Two additional conclusions can be derived from our results. First, Rad51_Pa is a typical representative of the Rad51 subfamily. Indeed, according to such general characteristics as the stoichiometry (Fig. 2) and DNA specificity (Table 1) of Rad51_Pa-ssDNA interactions, the protein is referred to as a member of the RecA-RadA-Rad51 superfamily. However, two particular properties, the inefficient ATPase (Table 2) and very low cooperativity (Fig. 4) in Rad51_Pa-ATP interactions, are typical only for RadA-Rad51 proteins (32, 35).

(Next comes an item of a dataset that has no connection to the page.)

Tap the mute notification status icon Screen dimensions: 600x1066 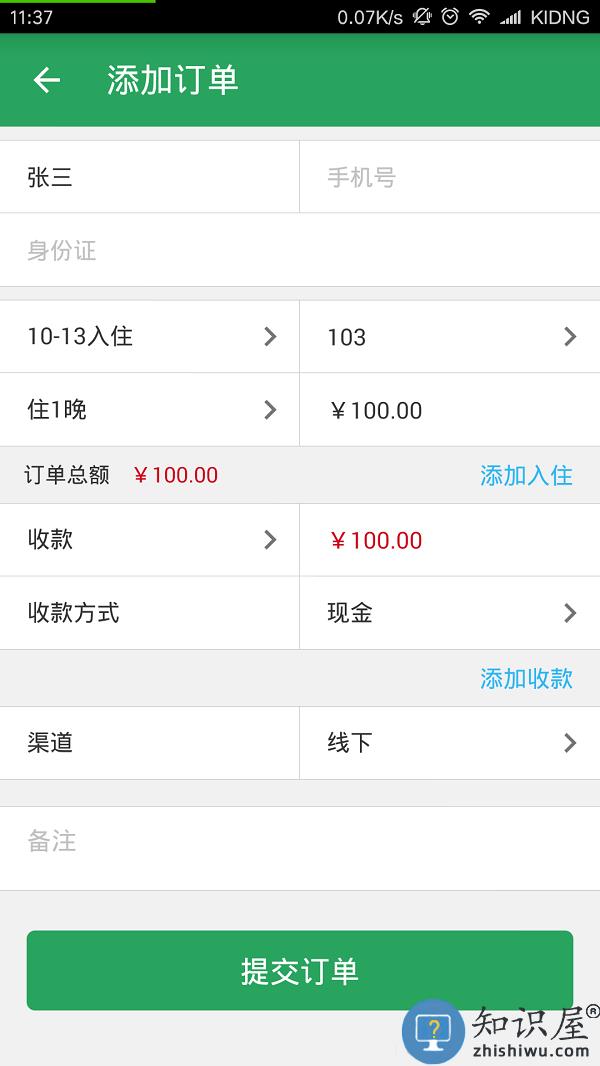422,16
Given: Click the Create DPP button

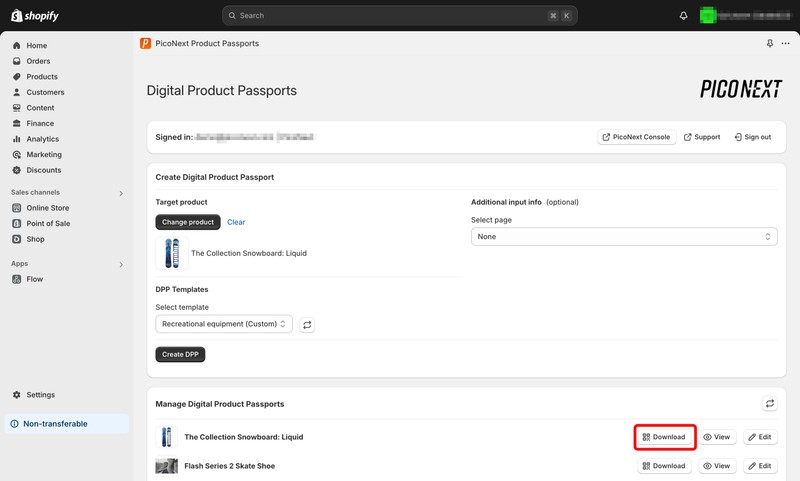Looking at the screenshot, I should point(180,354).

Second, Rad51_Pa is a thermodependent protein rather than a thermoresistant protein. Indeed, the temperature of 42°C is critical for at least two protein characteristics which are thought to be important for recombination. These characteristics are a sharp enhancement of nucleation in presynaptic filament formation (Fig. 6) and the ability to form extended JM and thus φX174 FPs in the strand exchange reaction (Fig. 7). Interestingly, this critical temperature was very close to the optimal growth temperature interval (37 to 42°C) found for P. angusta strain BKM Y1397.